130 Views Asked by At

I'm trying to automatize keyword tracking using selenium and python. I am using an online tool called "I search from" to get results page and then try to scrape them to get current position for my domain. The code I am using is working fine for other domains and it returns a list of objects. I don't understand why the problem occurs, perhaps I am not targeting an element correctly but I can't find a solution myself. I would be really grateful for any tip that would push me towards a solution. I tried all possible ways to target elements by id, xpath or class name and nothing works.

Best regards!

    from selenium import webdriver
    from selenium.webdriver.common.keys import Keys
    from selenium.webdriver.support.select import Select
    import time
    
    driver = webdriver.Firefox(executable_path="C:\Drivers\geckodriver.exe")
    
    keywords = ['random keyword']
    
    driver.get("https://www.google.com")
    
    newGoogleCookie = {'name': 'CONSENT', 'value': 'YES+PL.pl+V12+B', 'path': '/', 'domain': '.google.com', 'secure': False, 'httpOnly': False, 'expiry': 2145916800, 'sameSite': 'None'}
    driver.add_cookie(newGoogleCookie)
    
    driver.get('https://www.isearchfrom.com')
    
    CountryInput = driver.find_element_by_id('countrytags')
    LanguageInput = driver.find_element_by_id('languagetags')
    deviceDropdown = driver.find_element_by_id('deviceselect')
    
    CountryInput.send_keys("Poland")
    LanguageInput.send_keys("Polish")
    deviceDropdown.send_keys('Android phone')
    
    searchedKeywordInput = driver.find_element_by_id('searchinput')
    for keyword in keywords:
        searchedKeywordInput.send_keys(keyword)
        SearchButton = driver.find_element_by_id('searchbutton').click()
        results = driver.find_elements_by_xpath('//*[@id="dimg_1"]')
        print(results)
2

There are 2 best solutions below

2
On BEST ANSWER

The locator you are using //*[@id="dimg_1"] is for images in search results. This may not be true for all search results. When you are searching for "random keyword" the search results do not have any images due to which the length of list results is 0.

You need to modify the locator to be a more generic one and which works even when the search results do not have any images. Perhaps you could use something like this: //div[@class="kCrYT"]/a/h3/div. This will get you all webElements for search result headers

Update: The issue in that case is you are not switching to the new window/tab that opens. Please try the following code instead:

driver.get('http://www.isearchfrom.com')

CountryInput = driver.find_element_by_id('countrytags')
LanguageInput = driver.find_element_by_id('languagetags')
deviceDropdown = driver.find_element_by_id('deviceselect')

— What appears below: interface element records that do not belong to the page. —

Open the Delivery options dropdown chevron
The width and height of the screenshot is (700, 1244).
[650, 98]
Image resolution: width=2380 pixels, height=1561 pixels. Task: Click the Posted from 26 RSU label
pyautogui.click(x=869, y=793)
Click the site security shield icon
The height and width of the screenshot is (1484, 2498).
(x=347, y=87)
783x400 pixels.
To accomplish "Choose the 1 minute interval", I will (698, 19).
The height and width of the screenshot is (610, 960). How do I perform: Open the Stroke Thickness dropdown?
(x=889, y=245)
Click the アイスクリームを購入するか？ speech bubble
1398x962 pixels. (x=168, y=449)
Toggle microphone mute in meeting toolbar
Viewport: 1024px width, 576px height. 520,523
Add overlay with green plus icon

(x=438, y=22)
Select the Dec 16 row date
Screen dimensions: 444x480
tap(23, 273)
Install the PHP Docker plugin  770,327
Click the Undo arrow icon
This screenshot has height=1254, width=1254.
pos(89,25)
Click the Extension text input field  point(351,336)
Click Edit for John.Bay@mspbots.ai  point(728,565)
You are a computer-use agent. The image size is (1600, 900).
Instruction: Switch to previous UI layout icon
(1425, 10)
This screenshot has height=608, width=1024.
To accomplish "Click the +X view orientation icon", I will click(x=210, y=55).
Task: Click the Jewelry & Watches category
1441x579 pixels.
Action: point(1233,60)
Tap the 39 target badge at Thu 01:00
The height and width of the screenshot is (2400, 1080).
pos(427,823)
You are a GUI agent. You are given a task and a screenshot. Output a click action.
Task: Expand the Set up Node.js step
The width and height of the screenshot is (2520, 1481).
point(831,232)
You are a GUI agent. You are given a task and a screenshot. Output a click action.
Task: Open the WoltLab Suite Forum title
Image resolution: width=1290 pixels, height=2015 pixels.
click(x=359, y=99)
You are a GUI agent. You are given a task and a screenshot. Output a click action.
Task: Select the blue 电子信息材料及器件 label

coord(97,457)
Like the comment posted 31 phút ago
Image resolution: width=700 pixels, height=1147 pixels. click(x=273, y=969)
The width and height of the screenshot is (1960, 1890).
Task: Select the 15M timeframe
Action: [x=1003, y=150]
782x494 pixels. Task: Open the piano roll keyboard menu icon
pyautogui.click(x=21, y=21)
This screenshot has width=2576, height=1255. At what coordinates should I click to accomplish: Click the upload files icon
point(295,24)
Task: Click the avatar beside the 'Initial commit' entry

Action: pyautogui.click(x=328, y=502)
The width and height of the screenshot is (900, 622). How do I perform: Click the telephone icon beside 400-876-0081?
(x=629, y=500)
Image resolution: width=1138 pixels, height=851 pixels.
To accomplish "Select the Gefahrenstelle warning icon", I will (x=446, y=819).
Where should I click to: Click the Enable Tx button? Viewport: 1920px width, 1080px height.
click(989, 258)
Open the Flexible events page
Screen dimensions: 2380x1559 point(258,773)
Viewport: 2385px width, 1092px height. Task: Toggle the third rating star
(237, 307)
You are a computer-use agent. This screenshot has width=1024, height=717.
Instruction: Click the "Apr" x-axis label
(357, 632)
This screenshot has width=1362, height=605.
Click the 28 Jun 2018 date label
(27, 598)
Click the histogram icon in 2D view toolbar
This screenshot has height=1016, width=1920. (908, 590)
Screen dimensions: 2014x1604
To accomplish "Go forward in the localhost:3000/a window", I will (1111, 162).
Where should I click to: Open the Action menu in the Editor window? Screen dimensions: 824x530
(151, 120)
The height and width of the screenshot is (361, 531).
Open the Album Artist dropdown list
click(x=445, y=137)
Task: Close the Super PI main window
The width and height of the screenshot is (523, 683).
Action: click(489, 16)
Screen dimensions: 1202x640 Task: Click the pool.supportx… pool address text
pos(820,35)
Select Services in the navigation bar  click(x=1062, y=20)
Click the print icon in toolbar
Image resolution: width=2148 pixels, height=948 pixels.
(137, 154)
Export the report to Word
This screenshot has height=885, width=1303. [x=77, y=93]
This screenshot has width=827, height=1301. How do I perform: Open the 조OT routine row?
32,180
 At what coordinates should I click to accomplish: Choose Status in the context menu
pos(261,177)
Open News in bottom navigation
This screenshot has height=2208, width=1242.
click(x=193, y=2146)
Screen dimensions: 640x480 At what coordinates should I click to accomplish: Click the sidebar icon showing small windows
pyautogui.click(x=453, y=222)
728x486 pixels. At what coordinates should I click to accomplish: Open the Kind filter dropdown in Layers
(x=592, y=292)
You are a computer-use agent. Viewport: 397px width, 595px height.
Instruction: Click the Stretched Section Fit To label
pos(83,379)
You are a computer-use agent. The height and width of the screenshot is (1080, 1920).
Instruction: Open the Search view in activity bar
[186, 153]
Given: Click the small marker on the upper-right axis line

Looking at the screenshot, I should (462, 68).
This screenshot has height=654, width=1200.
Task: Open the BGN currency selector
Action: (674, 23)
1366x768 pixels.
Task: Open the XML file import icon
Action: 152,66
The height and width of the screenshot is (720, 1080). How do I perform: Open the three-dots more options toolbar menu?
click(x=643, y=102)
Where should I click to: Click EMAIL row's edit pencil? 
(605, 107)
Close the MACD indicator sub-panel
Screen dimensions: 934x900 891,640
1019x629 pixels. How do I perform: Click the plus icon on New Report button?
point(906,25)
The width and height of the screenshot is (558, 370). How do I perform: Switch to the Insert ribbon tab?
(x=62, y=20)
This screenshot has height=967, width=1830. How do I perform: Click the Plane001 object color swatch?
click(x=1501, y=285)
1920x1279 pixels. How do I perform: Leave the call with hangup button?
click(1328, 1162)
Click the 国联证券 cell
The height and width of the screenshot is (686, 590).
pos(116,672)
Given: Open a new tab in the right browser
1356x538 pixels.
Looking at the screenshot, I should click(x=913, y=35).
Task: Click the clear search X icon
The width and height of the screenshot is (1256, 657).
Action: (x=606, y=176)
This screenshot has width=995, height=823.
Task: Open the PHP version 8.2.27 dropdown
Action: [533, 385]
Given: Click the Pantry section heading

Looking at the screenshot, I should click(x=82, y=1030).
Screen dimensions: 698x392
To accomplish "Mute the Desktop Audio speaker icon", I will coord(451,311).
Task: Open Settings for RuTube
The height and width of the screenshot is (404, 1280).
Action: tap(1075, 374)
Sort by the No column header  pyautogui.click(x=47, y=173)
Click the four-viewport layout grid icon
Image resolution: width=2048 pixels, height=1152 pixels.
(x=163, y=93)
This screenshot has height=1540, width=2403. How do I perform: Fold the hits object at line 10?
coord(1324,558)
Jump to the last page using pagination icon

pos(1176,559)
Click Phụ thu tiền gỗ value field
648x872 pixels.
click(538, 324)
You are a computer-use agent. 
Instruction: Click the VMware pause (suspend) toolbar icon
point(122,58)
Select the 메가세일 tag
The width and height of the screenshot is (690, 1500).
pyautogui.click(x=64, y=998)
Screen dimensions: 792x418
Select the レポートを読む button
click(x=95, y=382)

CountryInput.send_keys("Poland")
LanguageInput.send_keys("Polish")
deviceDropdown.send_keys('Android phone')

searchedKeywordInput = driver.find_element_by_id('searchinput')
parentGUID = driver.window_handles[0]
for keyword in keywords:
    searchedKeywordInput.send_keys(keyword)
    SearchButton = driver.find_element_by_id('searchbutton').click()
    window_after=driver.window_handles[1]
    driver.switch_to_window(window_after)
    results = driver.find_elements_by_xpath('//div[@class="kCrYT"]/a/h3/div')
    print(len(results))
    print(results)

0
On

So apparently you were right. I was scraping the first opened tab all the time. I fixed it by adding this line to the loop that was supposed to run scraping for each result: driver.switch_to.window(driver.window_handles[-1])

Thanks a lot

*This comment has been edited, previously I stated that that is not the case, but it was.